Entries for locating words and page elements:
+ + + + + + +

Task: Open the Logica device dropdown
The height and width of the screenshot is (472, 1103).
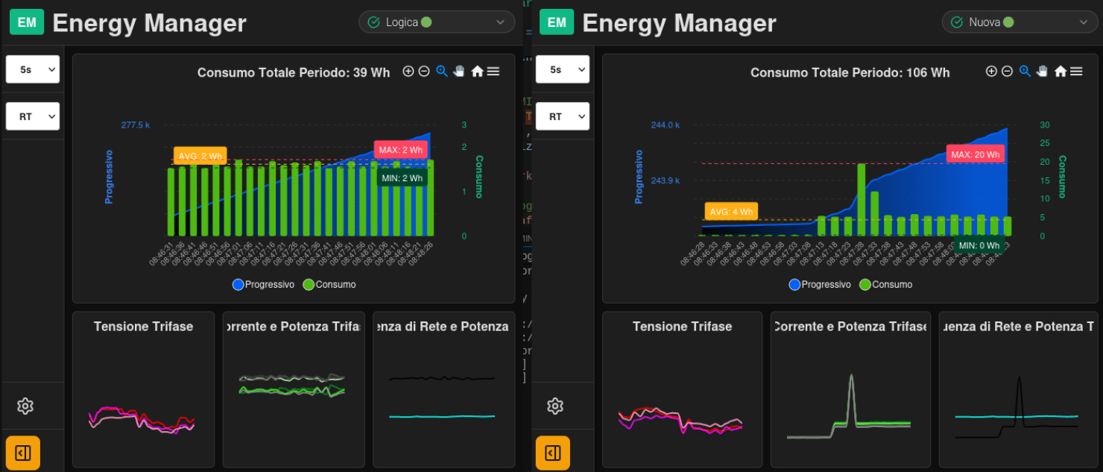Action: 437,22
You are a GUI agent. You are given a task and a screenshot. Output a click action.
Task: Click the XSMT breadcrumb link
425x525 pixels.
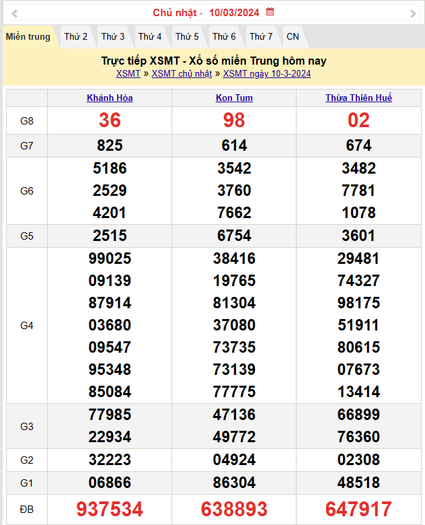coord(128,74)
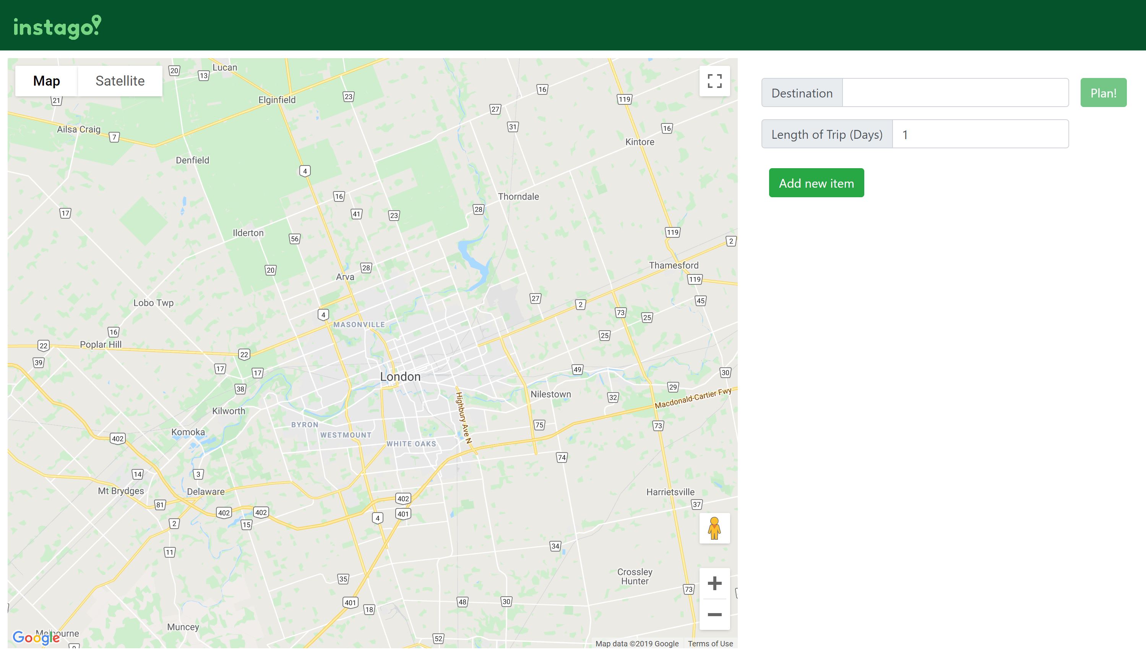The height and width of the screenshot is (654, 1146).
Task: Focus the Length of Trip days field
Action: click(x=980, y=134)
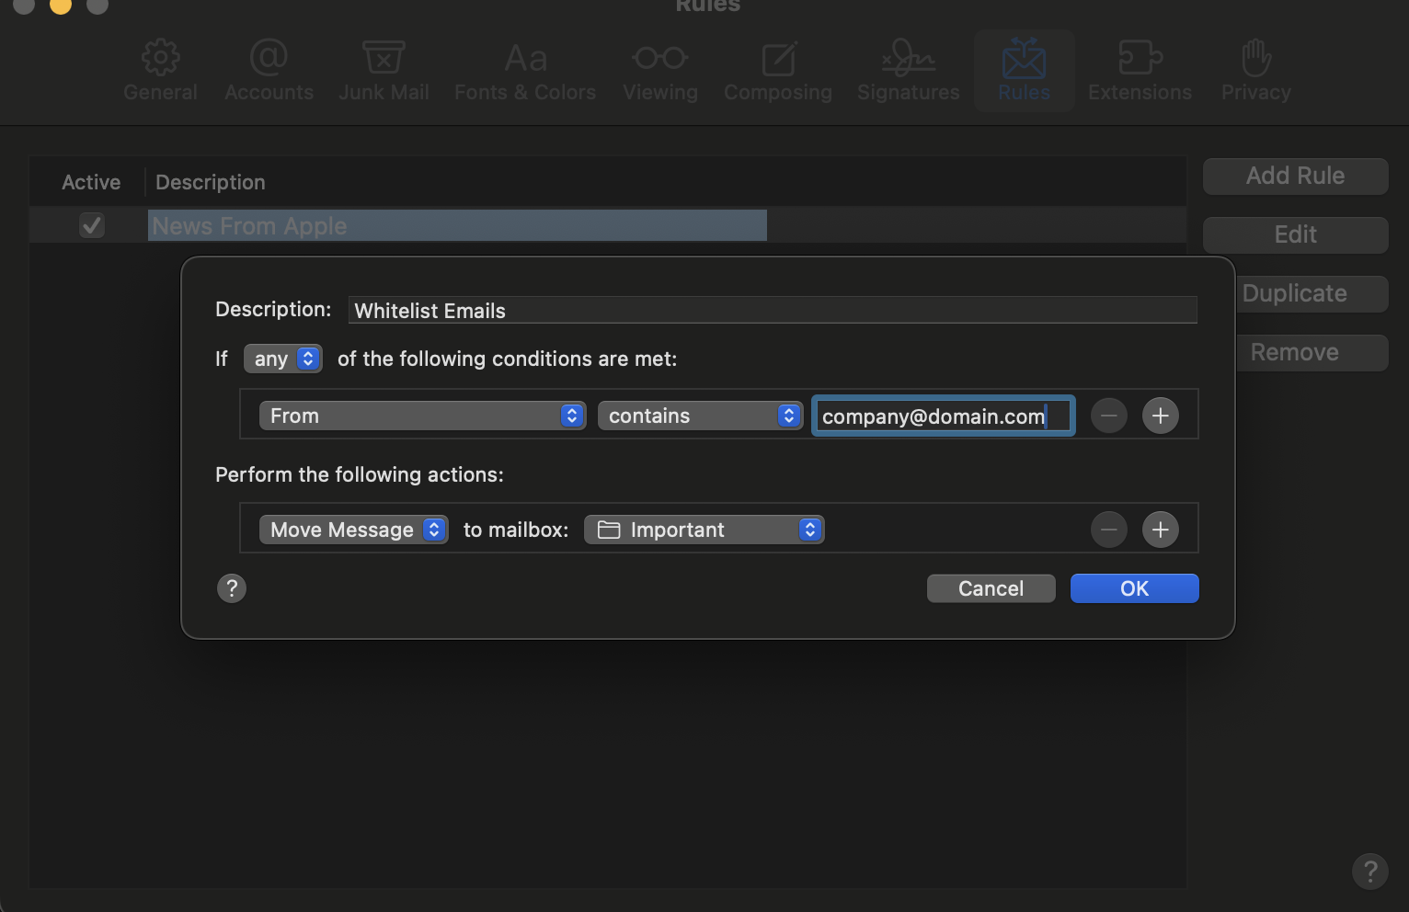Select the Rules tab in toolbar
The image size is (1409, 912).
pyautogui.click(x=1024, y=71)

+ + + + + + +

Given request
Lay out every line of the rows above as a Markdown table with the columns "Number" and "Content," skipping blank lines and omitting the pictures.

Exercise result
| Number | Content |
|---|---|
| 1 | Task: Open the Logica device dropdown |
| 2 | The height and width of the screenshot is (472, 1103). |
| 3 | Action: 437,22 |
| 4 | You are a GUI agent. You are given a task and a screenshot. Output a click action. |
| 5 | Task: Click the XSMT breadcrumb link |
| 6 | 425x525 pixels. |
| 7 | coord(128,74) |
| 8 | The height and width of the screenshot is (654, 1146). |
| 9 | Task: Focus the Length of Trip days field |
| 10 | Action: click(x=980, y=134) |
| 11 | Select the Rules tab in toolbar |
| 12 | The image size is (1409, 912). |
| 13 | pyautogui.click(x=1024, y=71) |